• _What to work on_
Extract every line of the listing below and reproduce each one word for word, with no changes.

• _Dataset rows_
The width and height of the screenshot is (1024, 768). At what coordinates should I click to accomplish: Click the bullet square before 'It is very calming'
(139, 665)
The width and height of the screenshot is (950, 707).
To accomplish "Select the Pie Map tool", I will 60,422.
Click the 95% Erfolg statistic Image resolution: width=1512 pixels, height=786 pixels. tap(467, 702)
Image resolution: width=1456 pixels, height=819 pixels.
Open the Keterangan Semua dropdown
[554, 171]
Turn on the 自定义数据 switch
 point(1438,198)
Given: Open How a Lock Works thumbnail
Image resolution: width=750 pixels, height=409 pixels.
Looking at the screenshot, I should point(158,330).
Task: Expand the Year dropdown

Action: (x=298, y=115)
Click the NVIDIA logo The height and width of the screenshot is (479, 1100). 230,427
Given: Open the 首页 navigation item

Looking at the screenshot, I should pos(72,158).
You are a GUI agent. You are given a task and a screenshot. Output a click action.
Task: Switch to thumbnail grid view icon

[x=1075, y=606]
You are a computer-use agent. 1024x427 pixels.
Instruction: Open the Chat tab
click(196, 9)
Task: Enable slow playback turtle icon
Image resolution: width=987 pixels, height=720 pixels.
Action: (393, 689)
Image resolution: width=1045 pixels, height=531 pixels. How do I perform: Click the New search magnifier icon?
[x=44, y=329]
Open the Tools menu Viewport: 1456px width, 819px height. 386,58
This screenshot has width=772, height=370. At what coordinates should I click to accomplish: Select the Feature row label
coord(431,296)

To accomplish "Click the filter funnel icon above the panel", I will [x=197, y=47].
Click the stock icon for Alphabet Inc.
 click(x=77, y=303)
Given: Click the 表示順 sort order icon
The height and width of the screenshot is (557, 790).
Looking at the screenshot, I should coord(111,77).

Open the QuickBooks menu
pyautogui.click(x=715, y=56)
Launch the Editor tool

• _Response to this exercise_
The width and height of the screenshot is (1024, 768). At what coordinates should I click to accomplish: Click the bullet square before 'It is very calming'
(139, 665)
The width and height of the screenshot is (950, 707).
To accomplish "Select the Pie Map tool", I will 60,422.
Click the 95% Erfolg statistic Image resolution: width=1512 pixels, height=786 pixels. tap(467, 702)
Image resolution: width=1456 pixels, height=819 pixels.
Open the Keterangan Semua dropdown
[554, 171]
Turn on the 自定义数据 switch
 point(1438,198)
Given: Open How a Lock Works thumbnail
Image resolution: width=750 pixels, height=409 pixels.
Looking at the screenshot, I should point(158,330).
Task: Expand the Year dropdown

Action: (x=298, y=115)
Click the NVIDIA logo The height and width of the screenshot is (479, 1100). 230,427
Given: Open the 首页 navigation item

Looking at the screenshot, I should pos(72,158).
You are a GUI agent. You are given a task and a screenshot. Output a click action.
Task: Switch to thumbnail grid view icon

[x=1075, y=606]
You are a computer-use agent. 1024x427 pixels.
Instruction: Open the Chat tab
click(196, 9)
Task: Enable slow playback turtle icon
Image resolution: width=987 pixels, height=720 pixels.
Action: (393, 689)
Image resolution: width=1045 pixels, height=531 pixels. How do I perform: Click the New search magnifier icon?
[x=44, y=329]
Open the Tools menu Viewport: 1456px width, 819px height. 386,58
This screenshot has width=772, height=370. At what coordinates should I click to accomplish: Select the Feature row label
coord(431,296)

To accomplish "Click the filter funnel icon above the panel", I will [x=197, y=47].
Click the stock icon for Alphabet Inc.
 click(x=77, y=303)
Given: Click the 表示順 sort order icon
The height and width of the screenshot is (557, 790).
Looking at the screenshot, I should coord(111,77).

Open the QuickBooks menu
pyautogui.click(x=715, y=56)
Launch the Editor tool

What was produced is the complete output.